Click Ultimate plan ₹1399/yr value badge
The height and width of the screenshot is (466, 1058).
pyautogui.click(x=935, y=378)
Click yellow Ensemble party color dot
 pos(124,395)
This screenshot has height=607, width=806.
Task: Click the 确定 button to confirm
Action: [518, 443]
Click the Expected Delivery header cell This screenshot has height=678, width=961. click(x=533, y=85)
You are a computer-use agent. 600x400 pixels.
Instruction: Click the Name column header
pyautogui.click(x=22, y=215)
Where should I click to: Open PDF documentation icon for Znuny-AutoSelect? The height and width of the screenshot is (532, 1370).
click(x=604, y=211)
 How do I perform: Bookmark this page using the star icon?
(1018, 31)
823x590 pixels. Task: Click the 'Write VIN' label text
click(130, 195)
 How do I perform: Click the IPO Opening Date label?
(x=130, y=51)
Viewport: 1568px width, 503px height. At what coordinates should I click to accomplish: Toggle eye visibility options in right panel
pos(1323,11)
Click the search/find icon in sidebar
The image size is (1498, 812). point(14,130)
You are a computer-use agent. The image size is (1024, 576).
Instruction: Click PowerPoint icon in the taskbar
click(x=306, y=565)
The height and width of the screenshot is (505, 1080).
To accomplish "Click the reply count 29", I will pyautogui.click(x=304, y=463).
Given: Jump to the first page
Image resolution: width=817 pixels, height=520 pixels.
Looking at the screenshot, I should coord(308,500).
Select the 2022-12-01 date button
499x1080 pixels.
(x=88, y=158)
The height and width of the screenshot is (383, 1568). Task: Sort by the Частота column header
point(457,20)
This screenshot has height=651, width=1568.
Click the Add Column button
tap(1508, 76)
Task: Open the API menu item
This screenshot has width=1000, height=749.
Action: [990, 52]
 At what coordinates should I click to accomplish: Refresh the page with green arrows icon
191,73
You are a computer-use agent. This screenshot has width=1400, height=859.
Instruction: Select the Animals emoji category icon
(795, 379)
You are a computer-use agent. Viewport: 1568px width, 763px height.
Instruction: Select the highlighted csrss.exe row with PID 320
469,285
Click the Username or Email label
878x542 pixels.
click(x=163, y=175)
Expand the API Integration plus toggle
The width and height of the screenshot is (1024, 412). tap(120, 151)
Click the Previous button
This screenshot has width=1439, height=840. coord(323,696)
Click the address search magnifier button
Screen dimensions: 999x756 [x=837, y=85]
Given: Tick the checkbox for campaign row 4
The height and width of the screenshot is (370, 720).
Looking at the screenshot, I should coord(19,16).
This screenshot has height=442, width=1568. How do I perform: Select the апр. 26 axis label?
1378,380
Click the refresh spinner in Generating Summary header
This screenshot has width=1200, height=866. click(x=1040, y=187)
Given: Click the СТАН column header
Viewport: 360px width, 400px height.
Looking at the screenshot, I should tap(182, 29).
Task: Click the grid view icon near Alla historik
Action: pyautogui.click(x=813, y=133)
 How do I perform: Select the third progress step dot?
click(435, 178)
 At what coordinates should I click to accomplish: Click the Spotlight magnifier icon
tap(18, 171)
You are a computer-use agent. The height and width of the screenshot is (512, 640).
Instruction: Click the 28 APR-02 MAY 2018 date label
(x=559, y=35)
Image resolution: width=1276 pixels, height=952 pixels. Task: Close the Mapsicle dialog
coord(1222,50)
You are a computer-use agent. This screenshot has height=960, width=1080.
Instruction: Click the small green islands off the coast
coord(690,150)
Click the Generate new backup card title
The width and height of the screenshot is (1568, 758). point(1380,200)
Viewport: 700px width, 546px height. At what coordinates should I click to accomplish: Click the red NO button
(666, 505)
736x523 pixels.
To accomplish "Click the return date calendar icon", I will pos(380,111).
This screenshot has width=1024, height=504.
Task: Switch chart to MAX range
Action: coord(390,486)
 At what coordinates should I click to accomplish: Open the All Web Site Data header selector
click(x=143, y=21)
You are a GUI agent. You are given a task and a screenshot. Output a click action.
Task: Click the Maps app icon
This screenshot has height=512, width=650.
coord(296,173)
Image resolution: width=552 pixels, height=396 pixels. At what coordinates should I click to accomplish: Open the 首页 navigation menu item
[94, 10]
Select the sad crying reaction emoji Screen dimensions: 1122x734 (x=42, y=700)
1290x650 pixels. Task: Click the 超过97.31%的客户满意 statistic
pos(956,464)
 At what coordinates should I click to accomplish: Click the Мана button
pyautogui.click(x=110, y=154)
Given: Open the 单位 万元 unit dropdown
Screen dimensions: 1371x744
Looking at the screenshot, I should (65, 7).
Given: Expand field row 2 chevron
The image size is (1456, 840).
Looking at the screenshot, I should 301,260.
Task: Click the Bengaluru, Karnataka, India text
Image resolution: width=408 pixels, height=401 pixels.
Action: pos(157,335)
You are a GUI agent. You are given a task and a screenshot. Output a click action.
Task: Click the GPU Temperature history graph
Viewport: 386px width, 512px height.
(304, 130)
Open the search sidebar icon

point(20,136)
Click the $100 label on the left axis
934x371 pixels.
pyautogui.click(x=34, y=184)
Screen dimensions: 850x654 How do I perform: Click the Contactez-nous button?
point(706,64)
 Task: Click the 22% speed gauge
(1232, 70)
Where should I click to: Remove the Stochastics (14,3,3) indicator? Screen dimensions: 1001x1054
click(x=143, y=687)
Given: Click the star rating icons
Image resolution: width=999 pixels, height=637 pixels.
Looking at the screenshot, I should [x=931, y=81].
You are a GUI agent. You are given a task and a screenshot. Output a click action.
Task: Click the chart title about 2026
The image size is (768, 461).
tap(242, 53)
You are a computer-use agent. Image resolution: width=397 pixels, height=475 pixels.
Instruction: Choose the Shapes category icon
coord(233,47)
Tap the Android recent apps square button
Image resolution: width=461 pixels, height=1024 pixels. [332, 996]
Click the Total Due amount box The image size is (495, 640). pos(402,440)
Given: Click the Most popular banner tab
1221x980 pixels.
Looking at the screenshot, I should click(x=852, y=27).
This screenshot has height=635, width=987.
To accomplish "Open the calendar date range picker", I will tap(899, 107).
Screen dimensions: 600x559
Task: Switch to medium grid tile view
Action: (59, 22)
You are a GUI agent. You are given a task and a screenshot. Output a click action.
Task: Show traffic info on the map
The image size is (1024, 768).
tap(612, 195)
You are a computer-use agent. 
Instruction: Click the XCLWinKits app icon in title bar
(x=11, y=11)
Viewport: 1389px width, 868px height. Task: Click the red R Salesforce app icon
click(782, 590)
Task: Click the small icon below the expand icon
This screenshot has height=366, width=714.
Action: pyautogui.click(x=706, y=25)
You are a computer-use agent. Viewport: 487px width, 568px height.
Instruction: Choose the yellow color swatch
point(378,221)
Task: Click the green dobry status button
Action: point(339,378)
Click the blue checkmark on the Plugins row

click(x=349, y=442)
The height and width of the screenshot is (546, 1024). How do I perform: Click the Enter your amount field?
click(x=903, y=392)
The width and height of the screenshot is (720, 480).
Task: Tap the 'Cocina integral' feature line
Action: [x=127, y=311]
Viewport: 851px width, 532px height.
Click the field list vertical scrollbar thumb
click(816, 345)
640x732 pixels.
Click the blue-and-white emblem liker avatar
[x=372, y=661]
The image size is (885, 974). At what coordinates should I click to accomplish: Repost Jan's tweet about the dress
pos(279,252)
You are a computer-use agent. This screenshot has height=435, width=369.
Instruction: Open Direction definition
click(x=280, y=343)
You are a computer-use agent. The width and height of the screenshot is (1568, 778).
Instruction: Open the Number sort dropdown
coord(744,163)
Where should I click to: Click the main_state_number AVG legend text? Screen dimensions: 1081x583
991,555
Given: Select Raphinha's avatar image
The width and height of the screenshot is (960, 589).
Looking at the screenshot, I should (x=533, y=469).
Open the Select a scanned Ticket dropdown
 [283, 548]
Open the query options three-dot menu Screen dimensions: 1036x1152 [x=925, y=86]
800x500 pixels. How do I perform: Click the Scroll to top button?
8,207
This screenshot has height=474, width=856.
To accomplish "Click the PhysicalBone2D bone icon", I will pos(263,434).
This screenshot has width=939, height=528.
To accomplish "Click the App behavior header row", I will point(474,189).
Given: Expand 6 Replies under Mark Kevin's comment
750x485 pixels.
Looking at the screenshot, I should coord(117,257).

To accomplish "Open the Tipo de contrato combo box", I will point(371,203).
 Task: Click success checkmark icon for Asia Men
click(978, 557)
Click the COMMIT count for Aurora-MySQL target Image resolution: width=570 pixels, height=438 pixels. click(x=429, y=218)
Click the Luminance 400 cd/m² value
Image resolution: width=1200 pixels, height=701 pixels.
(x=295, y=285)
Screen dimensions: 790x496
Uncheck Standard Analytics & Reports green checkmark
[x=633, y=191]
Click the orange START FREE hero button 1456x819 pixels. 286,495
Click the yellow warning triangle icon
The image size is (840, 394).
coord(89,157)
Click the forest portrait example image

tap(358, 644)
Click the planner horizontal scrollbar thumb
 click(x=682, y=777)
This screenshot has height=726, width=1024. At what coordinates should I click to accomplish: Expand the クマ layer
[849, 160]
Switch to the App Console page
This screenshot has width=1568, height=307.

○ ○ ○

TASK DIRECTIONS:
Reproduce word for word only the first line of the listing above and each line after it through the line with "You are a computer-use agent. 600x400 pixels.".

OUTPUT OF THE EXERCISE:
Click Ultimate plan ₹1399/yr value badge
The height and width of the screenshot is (466, 1058).
pyautogui.click(x=935, y=378)
Click yellow Ensemble party color dot
 pos(124,395)
This screenshot has height=607, width=806.
Task: Click the 确定 button to confirm
Action: [518, 443]
Click the Expected Delivery header cell This screenshot has height=678, width=961. click(x=533, y=85)
You are a computer-use agent. 600x400 pixels.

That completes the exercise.